Have Irish Red Ale in primary.
OG 1.040
15 day - 1.010 (constant for 5 days now)
Any issues moving it into 5 gal secondary carboy tonight? I want to free up my 6 gal carboy for my next brew tomorrow.

Girlfriend told me to get a hobby…little did she know!!!

Favorite days are now brewing days!

HAHA!

You could bottle it instead of secondary. Not really doing anything special in the secondary that it won’t do in the bottles. If you just gotta do it, you’ll be fine to.

right!
Only been in primary for 2 weeks. I want to give it a bit more time to settle (did not use irish moss) before i bottle.

Do as your girlfriend says and get a hobby. I suggest purchasing a 2nd 6g carboy or a pail for you hobby.

As you have probably read, there is much debate if it is better to transfer to a new vessel or leave it in the fermentor for additional aging. Only you can make that decision.

I would not want to try and bottle a batch the same day as brewing. So if it was me under the circumstances I would transfer it.

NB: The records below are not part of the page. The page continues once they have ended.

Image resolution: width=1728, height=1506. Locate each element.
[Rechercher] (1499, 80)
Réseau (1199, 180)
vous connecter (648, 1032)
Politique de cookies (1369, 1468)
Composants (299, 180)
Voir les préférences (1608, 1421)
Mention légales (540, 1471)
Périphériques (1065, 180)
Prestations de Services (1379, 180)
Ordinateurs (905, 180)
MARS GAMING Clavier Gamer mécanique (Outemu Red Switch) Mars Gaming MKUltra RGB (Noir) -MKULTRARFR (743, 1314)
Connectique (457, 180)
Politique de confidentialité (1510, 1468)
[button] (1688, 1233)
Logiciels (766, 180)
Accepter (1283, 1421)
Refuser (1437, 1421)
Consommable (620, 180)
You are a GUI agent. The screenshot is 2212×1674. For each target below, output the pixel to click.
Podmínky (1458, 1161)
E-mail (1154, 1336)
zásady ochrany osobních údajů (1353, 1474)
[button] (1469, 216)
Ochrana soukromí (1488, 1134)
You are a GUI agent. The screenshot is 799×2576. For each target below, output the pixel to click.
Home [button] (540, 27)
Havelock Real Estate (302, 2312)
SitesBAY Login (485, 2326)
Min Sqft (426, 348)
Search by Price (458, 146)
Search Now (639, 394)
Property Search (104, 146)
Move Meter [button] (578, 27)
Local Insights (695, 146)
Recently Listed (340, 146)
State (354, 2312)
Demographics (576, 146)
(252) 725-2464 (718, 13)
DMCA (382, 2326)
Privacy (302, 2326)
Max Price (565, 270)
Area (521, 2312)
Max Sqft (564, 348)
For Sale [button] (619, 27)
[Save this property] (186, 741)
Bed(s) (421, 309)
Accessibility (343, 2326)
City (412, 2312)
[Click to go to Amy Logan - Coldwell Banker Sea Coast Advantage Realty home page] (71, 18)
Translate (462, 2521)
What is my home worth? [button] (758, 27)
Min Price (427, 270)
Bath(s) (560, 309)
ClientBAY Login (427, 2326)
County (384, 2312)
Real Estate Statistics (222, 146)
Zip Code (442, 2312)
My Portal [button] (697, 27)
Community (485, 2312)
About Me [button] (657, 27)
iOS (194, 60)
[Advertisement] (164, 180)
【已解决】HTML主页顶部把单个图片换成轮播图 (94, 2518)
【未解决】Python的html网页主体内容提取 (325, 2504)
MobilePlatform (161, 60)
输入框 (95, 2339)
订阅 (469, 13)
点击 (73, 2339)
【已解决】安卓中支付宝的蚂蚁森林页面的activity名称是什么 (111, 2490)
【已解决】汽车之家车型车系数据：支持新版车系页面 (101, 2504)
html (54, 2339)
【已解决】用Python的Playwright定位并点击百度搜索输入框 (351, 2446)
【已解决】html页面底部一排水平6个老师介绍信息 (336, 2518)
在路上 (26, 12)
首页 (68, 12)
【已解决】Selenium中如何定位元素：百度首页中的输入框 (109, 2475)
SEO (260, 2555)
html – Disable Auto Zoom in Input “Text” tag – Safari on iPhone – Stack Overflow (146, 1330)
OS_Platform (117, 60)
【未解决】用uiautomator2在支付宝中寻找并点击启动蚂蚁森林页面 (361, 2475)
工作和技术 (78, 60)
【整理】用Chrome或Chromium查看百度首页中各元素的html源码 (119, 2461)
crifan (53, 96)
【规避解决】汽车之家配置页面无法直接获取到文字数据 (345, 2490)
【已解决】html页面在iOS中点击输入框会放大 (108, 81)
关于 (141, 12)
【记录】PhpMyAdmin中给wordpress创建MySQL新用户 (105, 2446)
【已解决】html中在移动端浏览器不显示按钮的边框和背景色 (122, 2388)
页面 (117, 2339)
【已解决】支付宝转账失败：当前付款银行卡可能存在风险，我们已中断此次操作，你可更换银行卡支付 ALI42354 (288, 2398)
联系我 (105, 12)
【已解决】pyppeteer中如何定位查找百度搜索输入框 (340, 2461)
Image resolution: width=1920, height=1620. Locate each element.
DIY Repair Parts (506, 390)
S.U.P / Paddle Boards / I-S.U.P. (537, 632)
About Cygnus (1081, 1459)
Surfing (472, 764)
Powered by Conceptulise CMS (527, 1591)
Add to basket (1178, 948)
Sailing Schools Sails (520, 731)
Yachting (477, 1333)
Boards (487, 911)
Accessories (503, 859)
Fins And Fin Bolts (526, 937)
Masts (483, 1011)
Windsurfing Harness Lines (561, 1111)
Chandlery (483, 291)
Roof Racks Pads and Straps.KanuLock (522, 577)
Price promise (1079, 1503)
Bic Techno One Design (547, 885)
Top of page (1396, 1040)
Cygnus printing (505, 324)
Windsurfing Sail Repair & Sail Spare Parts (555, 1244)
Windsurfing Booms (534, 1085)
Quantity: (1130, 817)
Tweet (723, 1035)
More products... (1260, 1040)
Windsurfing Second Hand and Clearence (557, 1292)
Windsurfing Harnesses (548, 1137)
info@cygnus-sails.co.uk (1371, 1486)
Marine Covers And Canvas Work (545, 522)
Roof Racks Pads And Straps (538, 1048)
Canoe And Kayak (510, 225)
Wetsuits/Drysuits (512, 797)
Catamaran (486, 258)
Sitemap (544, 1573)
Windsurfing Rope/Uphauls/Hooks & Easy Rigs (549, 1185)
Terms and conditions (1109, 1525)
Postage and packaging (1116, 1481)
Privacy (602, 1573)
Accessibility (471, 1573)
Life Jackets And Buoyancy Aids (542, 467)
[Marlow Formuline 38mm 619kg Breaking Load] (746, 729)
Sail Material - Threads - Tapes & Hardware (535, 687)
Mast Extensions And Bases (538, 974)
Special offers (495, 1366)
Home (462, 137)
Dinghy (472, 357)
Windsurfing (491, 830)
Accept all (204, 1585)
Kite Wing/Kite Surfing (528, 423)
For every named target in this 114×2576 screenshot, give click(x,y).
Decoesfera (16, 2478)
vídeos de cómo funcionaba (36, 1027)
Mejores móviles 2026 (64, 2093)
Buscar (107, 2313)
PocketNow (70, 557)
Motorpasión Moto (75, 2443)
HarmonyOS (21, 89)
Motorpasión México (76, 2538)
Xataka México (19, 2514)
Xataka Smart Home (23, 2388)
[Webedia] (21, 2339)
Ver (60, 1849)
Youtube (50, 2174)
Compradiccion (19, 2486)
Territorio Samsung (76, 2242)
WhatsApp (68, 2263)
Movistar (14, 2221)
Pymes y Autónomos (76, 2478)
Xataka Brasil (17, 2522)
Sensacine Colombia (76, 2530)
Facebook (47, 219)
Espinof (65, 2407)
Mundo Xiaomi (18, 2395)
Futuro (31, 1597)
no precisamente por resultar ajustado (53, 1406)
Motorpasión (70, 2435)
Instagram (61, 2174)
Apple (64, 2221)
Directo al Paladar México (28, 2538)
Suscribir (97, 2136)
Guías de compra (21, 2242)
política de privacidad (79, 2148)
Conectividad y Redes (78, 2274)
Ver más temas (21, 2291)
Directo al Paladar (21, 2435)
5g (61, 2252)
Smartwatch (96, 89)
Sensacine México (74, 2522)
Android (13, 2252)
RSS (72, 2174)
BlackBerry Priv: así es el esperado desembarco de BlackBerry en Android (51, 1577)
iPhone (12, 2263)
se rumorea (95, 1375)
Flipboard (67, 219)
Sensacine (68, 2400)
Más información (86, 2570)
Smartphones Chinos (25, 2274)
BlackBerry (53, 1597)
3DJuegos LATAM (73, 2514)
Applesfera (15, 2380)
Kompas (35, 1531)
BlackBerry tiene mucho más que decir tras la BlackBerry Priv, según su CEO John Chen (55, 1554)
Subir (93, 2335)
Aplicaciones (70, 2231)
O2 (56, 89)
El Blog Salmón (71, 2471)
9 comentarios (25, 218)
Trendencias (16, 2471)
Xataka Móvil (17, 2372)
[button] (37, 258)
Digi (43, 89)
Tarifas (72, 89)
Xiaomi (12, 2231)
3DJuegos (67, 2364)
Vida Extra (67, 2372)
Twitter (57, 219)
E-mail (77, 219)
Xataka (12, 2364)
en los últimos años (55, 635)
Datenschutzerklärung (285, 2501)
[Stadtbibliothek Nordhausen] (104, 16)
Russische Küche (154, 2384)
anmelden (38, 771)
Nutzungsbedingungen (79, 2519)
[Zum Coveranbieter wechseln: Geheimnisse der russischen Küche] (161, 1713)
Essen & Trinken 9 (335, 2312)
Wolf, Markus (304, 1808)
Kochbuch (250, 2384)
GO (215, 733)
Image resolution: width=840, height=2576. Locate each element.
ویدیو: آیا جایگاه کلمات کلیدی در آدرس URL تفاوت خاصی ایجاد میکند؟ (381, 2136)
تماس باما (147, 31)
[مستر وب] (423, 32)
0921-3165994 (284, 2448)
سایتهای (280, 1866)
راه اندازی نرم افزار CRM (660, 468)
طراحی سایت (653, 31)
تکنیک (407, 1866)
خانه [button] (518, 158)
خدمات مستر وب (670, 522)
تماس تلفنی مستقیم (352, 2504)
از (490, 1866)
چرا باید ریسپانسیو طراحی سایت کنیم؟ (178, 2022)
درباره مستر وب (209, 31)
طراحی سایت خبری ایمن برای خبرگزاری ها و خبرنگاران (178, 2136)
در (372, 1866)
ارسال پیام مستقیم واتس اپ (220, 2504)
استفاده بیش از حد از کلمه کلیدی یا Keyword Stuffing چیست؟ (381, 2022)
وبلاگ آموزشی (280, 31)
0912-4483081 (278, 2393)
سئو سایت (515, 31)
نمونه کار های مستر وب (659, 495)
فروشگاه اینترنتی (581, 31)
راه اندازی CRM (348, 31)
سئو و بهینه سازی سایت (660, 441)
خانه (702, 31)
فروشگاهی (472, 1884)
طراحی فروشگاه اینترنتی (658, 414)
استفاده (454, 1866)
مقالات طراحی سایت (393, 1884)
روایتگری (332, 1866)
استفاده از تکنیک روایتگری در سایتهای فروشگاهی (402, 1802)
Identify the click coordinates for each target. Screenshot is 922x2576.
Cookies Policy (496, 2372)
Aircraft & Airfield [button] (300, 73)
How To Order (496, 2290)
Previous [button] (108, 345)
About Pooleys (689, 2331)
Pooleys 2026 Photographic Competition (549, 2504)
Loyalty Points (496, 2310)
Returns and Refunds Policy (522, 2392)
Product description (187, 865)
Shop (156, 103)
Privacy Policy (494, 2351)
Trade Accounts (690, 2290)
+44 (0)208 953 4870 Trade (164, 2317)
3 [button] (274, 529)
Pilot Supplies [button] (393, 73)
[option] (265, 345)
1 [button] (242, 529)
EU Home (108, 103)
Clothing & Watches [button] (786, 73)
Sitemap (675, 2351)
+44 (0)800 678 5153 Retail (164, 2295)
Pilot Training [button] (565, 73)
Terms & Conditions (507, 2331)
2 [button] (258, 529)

I’m currently in a similar situation. I let the Irish Red hangout in the primary for 3 weeks. I racked it to a secondary to free up the primary. Planning on letting it condition for 2 weeks before bottling. Good luck!

With a 1.040 beer, 3 weeks in the fermenter is plenty. I would have bottled it. Again, depending on the time available to bottle. 2 additional weeks of conditioning (outside of the bottles) is unnecessary.

IMO.

Thanks for all the info guys!

It makes for a full day. Kegging kicks ass! One big bottle.

Definitely take a gravity reading, but usually smaller beers finish within a week to 10 days. I tend to keep a lot of beers in the primary for a month, but I don’t secondary when the beers are really done and I have been getting my smaller beers to finish in the 1.004-1.008 range, based on an extended mash. I keg it all, so I don’t worry about bottle issues…

Enjoy your smaller beer - I am gravitating to those anyway and have found some great tasting lighter alcohol beers (not a hophead, at all, so my light alcohol beers have great malty flavor and no hangovers!) But even so, every once in a while I will make a bigger beer for grins and to keep it around for a little while.

:cheers:

I racked to a secondary because I needed the primary. Secondary conditioning also allows for a clearer end product.